Aim
Reproduce the material below in full, swapping "hamburger menu icon" for "main menu icon" and leaving everything else unchanged.

Records supplied
= = = = = = =
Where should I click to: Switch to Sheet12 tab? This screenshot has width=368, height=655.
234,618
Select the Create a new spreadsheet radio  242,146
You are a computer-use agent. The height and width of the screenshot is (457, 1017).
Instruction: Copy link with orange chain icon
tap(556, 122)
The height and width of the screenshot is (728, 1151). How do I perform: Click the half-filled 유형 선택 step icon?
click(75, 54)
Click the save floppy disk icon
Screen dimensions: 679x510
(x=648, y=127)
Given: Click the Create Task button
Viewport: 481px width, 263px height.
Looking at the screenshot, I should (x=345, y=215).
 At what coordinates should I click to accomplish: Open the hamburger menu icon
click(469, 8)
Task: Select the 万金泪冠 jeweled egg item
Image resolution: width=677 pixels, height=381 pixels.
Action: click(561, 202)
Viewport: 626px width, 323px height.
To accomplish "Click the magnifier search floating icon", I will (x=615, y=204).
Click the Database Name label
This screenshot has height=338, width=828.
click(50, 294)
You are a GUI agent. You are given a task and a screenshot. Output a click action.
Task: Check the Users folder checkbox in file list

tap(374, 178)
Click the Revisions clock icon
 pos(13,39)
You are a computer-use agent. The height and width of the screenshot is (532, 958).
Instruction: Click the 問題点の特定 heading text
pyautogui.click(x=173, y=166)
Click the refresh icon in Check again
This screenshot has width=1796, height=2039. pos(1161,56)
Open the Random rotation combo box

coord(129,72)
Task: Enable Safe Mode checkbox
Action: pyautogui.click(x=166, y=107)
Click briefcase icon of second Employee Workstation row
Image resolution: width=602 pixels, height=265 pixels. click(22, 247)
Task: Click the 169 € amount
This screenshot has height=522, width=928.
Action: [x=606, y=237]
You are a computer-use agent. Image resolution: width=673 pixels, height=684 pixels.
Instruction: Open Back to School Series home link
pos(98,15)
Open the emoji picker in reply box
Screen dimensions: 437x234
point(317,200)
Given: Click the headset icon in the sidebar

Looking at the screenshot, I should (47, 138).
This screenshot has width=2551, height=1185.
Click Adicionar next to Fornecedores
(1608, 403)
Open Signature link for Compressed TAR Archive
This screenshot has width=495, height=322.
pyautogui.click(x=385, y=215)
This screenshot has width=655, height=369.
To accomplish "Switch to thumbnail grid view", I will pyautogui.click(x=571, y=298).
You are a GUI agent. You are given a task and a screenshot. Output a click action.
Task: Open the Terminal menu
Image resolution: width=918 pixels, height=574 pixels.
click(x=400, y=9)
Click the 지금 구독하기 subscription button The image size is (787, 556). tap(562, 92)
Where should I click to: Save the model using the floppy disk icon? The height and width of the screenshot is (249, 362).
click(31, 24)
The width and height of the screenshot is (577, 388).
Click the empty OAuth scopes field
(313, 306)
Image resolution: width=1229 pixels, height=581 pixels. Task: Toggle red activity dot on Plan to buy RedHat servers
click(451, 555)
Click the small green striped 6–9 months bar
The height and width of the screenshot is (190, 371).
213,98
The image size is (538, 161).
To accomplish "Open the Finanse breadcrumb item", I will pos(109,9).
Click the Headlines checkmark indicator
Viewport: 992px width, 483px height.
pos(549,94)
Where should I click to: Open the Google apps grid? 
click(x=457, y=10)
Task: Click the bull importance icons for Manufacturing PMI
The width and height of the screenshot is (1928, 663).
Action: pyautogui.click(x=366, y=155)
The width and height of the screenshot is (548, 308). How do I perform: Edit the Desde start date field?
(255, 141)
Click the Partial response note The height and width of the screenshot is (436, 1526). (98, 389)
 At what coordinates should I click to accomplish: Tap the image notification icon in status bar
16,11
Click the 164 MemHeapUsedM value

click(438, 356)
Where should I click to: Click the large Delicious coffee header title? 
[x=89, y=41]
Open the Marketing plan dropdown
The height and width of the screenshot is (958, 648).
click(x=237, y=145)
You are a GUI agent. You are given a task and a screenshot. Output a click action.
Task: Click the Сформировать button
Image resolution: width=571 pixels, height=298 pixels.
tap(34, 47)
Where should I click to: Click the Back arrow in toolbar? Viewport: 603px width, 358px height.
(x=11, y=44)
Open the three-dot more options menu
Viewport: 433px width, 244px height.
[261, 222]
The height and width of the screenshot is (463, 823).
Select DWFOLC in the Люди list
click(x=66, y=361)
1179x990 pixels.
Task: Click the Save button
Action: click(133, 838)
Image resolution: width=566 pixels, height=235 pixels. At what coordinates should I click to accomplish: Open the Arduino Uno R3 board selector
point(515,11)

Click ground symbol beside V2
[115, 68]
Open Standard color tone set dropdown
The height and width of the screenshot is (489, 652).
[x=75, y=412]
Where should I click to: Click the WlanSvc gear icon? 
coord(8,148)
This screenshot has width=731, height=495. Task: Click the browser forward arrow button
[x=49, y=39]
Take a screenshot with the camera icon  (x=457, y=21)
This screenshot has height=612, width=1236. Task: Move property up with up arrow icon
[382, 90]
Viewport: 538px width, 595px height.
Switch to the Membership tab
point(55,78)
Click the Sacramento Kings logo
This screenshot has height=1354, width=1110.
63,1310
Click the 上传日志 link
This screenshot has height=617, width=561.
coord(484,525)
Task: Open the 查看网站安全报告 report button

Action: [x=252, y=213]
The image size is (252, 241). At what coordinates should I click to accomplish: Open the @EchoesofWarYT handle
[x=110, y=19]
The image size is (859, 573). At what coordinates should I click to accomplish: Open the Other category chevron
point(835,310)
= = = = = = =
Written response
Where should I click to: Switch to Sheet12 tab? This screenshot has width=368, height=655.
234,618
Select the Create a new spreadsheet radio  242,146
You are a computer-use agent. The height and width of the screenshot is (457, 1017).
Instruction: Copy link with orange chain icon
tap(556, 122)
The height and width of the screenshot is (728, 1151). How do I perform: Click the half-filled 유형 선택 step icon?
click(75, 54)
Click the save floppy disk icon
Screen dimensions: 679x510
(x=648, y=127)
Given: Click the Create Task button
Viewport: 481px width, 263px height.
Looking at the screenshot, I should (x=345, y=215).
 At what coordinates should I click to accomplish: Open the main menu icon
click(469, 8)
Task: Select the 万金泪冠 jeweled egg item
Image resolution: width=677 pixels, height=381 pixels.
Action: click(561, 202)
Viewport: 626px width, 323px height.
To accomplish "Click the magnifier search floating icon", I will (x=615, y=204).
Click the Database Name label
This screenshot has height=338, width=828.
click(50, 294)
You are a GUI agent. You are given a task and a screenshot. Output a click action.
Task: Check the Users folder checkbox in file list

tap(374, 178)
Click the Revisions clock icon
 pos(13,39)
You are a computer-use agent. The height and width of the screenshot is (532, 958).
Instruction: Click the 問題点の特定 heading text
pyautogui.click(x=173, y=166)
Click the refresh icon in Check again
This screenshot has width=1796, height=2039. pos(1161,56)
Open the Random rotation combo box

coord(129,72)
Task: Enable Safe Mode checkbox
Action: pyautogui.click(x=166, y=107)
Click briefcase icon of second Employee Workstation row
Image resolution: width=602 pixels, height=265 pixels. click(22, 247)
Task: Click the 169 € amount
This screenshot has height=522, width=928.
Action: [x=606, y=237]
You are a computer-use agent. Image resolution: width=673 pixels, height=684 pixels.
Instruction: Open Back to School Series home link
pos(98,15)
Open the emoji picker in reply box
Screen dimensions: 437x234
point(317,200)
Given: Click the headset icon in the sidebar

Looking at the screenshot, I should (47, 138).
This screenshot has width=2551, height=1185.
Click Adicionar next to Fornecedores
(1608, 403)
Open Signature link for Compressed TAR Archive
This screenshot has width=495, height=322.
pyautogui.click(x=385, y=215)
This screenshot has width=655, height=369.
To accomplish "Switch to thumbnail grid view", I will pyautogui.click(x=571, y=298).
You are a GUI agent. You are given a task and a screenshot. Output a click action.
Task: Open the Terminal menu
Image resolution: width=918 pixels, height=574 pixels.
click(x=400, y=9)
Click the 지금 구독하기 subscription button The image size is (787, 556). tap(562, 92)
Where should I click to: Save the model using the floppy disk icon? The height and width of the screenshot is (249, 362).
click(31, 24)
The width and height of the screenshot is (577, 388).
Click the empty OAuth scopes field
(313, 306)
Image resolution: width=1229 pixels, height=581 pixels. Task: Toggle red activity dot on Plan to buy RedHat servers
click(451, 555)
Click the small green striped 6–9 months bar
The height and width of the screenshot is (190, 371).
213,98
The image size is (538, 161).
To accomplish "Open the Finanse breadcrumb item", I will pos(109,9).
Click the Headlines checkmark indicator
Viewport: 992px width, 483px height.
pos(549,94)
Where should I click to: Open the Google apps grid? 
click(x=457, y=10)
Task: Click the bull importance icons for Manufacturing PMI
The width and height of the screenshot is (1928, 663).
Action: pyautogui.click(x=366, y=155)
The width and height of the screenshot is (548, 308). How do I perform: Edit the Desde start date field?
(255, 141)
Click the Partial response note The height and width of the screenshot is (436, 1526). (98, 389)
 At what coordinates should I click to accomplish: Tap the image notification icon in status bar
16,11
Click the 164 MemHeapUsedM value

click(438, 356)
Where should I click to: Click the large Delicious coffee header title? 
[x=89, y=41]
Open the Marketing plan dropdown
The height and width of the screenshot is (958, 648).
click(x=237, y=145)
You are a GUI agent. You are given a task and a screenshot. Output a click action.
Task: Click the Сформировать button
Image resolution: width=571 pixels, height=298 pixels.
tap(34, 47)
Where should I click to: Click the Back arrow in toolbar? Viewport: 603px width, 358px height.
(x=11, y=44)
Open the three-dot more options menu
Viewport: 433px width, 244px height.
[261, 222]
The height and width of the screenshot is (463, 823).
Select DWFOLC in the Люди list
click(x=66, y=361)
1179x990 pixels.
Task: Click the Save button
Action: click(133, 838)
Image resolution: width=566 pixels, height=235 pixels. At what coordinates should I click to accomplish: Open the Arduino Uno R3 board selector
point(515,11)

Click ground symbol beside V2
[115, 68]
Open Standard color tone set dropdown
The height and width of the screenshot is (489, 652).
[x=75, y=412]
Where should I click to: Click the WlanSvc gear icon? 
coord(8,148)
This screenshot has width=731, height=495. Task: Click the browser forward arrow button
[x=49, y=39]
Take a screenshot with the camera icon  (x=457, y=21)
This screenshot has height=612, width=1236. Task: Move property up with up arrow icon
[382, 90]
Viewport: 538px width, 595px height.
Switch to the Membership tab
point(55,78)
Click the Sacramento Kings logo
This screenshot has height=1354, width=1110.
63,1310
Click the 上传日志 link
This screenshot has height=617, width=561.
coord(484,525)
Task: Open the 查看网站安全报告 report button

Action: [x=252, y=213]
The image size is (252, 241). At what coordinates should I click to accomplish: Open the @EchoesofWarYT handle
[x=110, y=19]
The image size is (859, 573). At what coordinates should I click to accomplish: Open the Other category chevron
point(835,310)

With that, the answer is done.